Surprisingly you can solve massive TSPs using heuristics. The solutions are not guaranteed to be optimal, but they can get very close to optimal without a crazy amount of computing power.
The Concorde TSP solver can apparently solve instances with 85.6k cities to optimality. Pretty amazing!
Sorry but how is ride share problem a TSP problem? Rides are assigned one at a time and I do not think they would take into account future rides while doing the assignment optimization.
Not my industry, but imagining that they accept rides within a 48 hour windows from now. You’d quickly get something somewhat similar to a TSP. But given that you have lots of additional constraints (people tend to have a clear idea when they want to get from A to B) compared to the classical TSP, it might actually be easier to solve. As those constraints limit the paths you must evaluate.

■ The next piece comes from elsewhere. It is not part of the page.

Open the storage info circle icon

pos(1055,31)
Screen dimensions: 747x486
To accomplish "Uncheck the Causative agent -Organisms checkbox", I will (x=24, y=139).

Being NP-hard doesn't mean it's unsolvable at all. It means it's not solvable quickly. Google maps does this millions of times per day... the number of points on the trip are few enough that you can brute force it perfectly or use a heuristic to solve it faster but less optimally. Very solvable just not optimizable algorithmicly.
A cab service with unknown, frequently updated nodes where edge weights - driving distance from last drop to next pickup- can vary, would qualify as pretty bad version of TSP.
You can come up with a good enough solution but it’s not “solved”.
This “good enough” solution starts to break down whenever there is a huge concentration of drivers in a location. If this weren’t the case, ride shares wouldn’t have had to add a cancellation fee and hidden destinations from drivers.
Traveling Salesman is NP-Hard. Don't think it is solvable with current technology.